The program mlrho was also used to estimate the global sequencing error rate and the nucleotide diversity for each individual separately (see Haubold, Pfaffelhuber, & Lynch, 2010 for the definitions of estimates; Lynch, 2008). The minimum (–m) and maximum (–M) length of reads were fixed at 1 and 100, respectively, with a step (–S) of one (Mariette et al., 2016).
The sequencing error rate and diversity were calculated with both methods, both with and without paralogous RAD loci, over an increasing range of minimal coverage depths (2×–20×). In addition, the mean coverage of RAD loci identified as paralogous or nonparalogous was estimated for each sequenced individual using samtools version 1.2 (Li et al., 2009) depth option. Format changes, to convert BAM files to input files for mlrho and reads2snp , were performed with custom‐designed python scripts developed in‐house (Python 2.7, https://www.python.org/).
2.5.2. Detection of SNPs in silico
Single nucleotide polymorphisms were identified with reads2snp , with two contrasting minimal depths of coverage (4× and 18×), for both paralogous and nonparalogous RAD loci. For each depth of coverage, we calculated the numbers of monomorphic RAD loci, loci carrying one or two SNPs, and those carrying more than two SNPs, as well as the number of bi‐allelic and multiallelic SNPs and the mean number of SNPs per sequence both for paralogous and nonparalogous RAD loci, respectively. For paralogous RAD loci, we also estimated the number of loci containing at least one SNP not detected as putative paralog (called “pass” SNPs) and the proportion of “pass” SNPs among the total number of SNPs detected in these loci.
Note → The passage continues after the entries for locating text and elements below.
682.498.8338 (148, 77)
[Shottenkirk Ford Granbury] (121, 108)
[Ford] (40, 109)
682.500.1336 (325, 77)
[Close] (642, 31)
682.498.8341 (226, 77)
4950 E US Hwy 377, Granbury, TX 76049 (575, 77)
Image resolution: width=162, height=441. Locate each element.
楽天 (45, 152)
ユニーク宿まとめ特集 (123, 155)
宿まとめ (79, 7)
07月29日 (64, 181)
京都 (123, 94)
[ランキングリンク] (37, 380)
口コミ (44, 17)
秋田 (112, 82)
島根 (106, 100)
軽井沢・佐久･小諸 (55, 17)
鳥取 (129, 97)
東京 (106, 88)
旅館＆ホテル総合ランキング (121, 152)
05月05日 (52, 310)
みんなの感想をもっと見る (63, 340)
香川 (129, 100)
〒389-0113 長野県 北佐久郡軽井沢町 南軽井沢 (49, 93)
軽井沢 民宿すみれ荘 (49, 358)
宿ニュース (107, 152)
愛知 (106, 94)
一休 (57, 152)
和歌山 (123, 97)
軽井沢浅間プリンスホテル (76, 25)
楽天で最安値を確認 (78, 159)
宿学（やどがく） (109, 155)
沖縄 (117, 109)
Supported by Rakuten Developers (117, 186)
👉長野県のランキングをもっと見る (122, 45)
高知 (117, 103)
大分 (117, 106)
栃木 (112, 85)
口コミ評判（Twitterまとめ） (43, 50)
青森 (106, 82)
2.5.3. Population genetics estimates
The impacts of putative paralogy filtering and minimal depth of coverage on diversity estimators were evaluated at the level of the individual SNPs. We used the genotypes of each detected SNP to estimate minor allele frequency (MAF), observed and expected heterozygosity (H O and H S), and the inbreeding coefficient (F IS) following unbiased formula as found in Nei (1987, p. 164). Histograms were plotted, and the distributions of MAF and F IS indices were compared using Wilcoxon signed‐rank tests in R version 3.2.1 (R Core Team 2015).
2.6. SNP genotyping
We used 10 ng of genomic DNA for genotyping with the iPLEX Gold genotyping kit (Sequenom) for the MassArray iPLEX genotyping assay (carried out according to the manufacturer's instructions). Products were detected in a MassArray mass spectrophotometer (Sequenom), and data were acquired in real time with MassArray RT software. All experiments were performed at the Bordeaux Genome Transcriptome Platform (INRA Pierroton, Cestas, France). Twelve multiplexes were designed for a total of 377 SNPs with MassArray assay design 4.1 software (Sequenom) and screened (Table S2). Focussing on RAD loci for which strictly more than six samples were genotyped in silico, the SNPs were designed from the consensus sequences given by the reads2snp software (171 SNPs detected at 4× only, 188 detected at 4× and 18×, 15 SNPs detected at 18× only, and three SNPs detected as paralogous SNPs). Clustering and genotype calling were performed automatically with MassArray TyperAnalyser 4.0.22 software, with the autocluster option, corrected, if necessary, by visual inspection. Each SNP was then classified on the basis of the number of clusters observed (A: three genotypic classes, two homozygotes and one heterozygote; B: two genotypic classes, one homozygote and one heterozygote; C: two genotypic classes, one for each homozygote; D: one homozygote genotypic class; E: one heterozygote genotypic class; F: unreadable SNPs; and G: unamplified SNPs). As the profile of class C could correspond to a plastid marker, we carried out a blast analysis with sequences containing these SNPs on the Chloroplast Genome Database (http://chloroplast.cbio.psu.edu/, Altschul et al., 1997).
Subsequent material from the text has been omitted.